Description of the task
In the passage on indemnification and director liability, at whose expense may the Corporation maintain insurance?

Passage provided
____________________
E. The Corporation may maintain insurance, at its expense, to protect
itself and any Director, Officer, employee or agent of the Corporation or
subsidiary or Affiliate or another corporation, partnership, joint venture,
trust or other enterprise against any expense, liability or loss, whether
or not the Corporation would have the power to indemnify such person
against such expense, liability or loss under the Delaware General
Corporation Law.
F. The Corporation may, to the extent authorized from time to time by the
Board of Directors, grant rights to indemnification and to the advancement
of expenses to any employee or agent of the Corporation to the fullest
extent of the provisions of this Article TENTH with respect to the
indemnification and advancement of expenses of Directors and Officers of
the Corporation.
ELEVENTH: A Director of this Corporation shall not be personally liable to the
Corporation or its stockholders for monetary damages for breach of fiduciary
duty as a Director, except for liability: (i) for any breach of the Director's
duty of loyalty to the Corporation or its stockholders; (ii) for acts or
omissions not in good faith or which involve intentional misconduct or a knowing
violation of law; (iii) under Section 174 of the Delaware General Corporation
Law; or (iv) for any transaction from which the Director derived an improper
personal benefit. If the Delaware General Corporation Law is amended to
authorize corporate action further eliminating or limiting the personal
liability of Directors, then the liability of a Director of the Corporation
shall be eliminated or limited to the fullest extent permitted by the Delaware
General Corporation Law, as so amended.
____________________
Recorded information
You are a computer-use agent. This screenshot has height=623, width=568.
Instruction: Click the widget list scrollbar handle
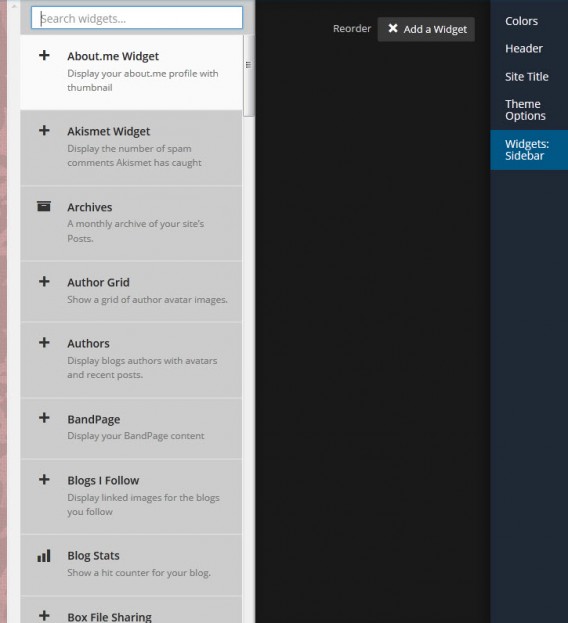pos(249,75)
____________________
Answer to the problem
At the Corporation's own expense.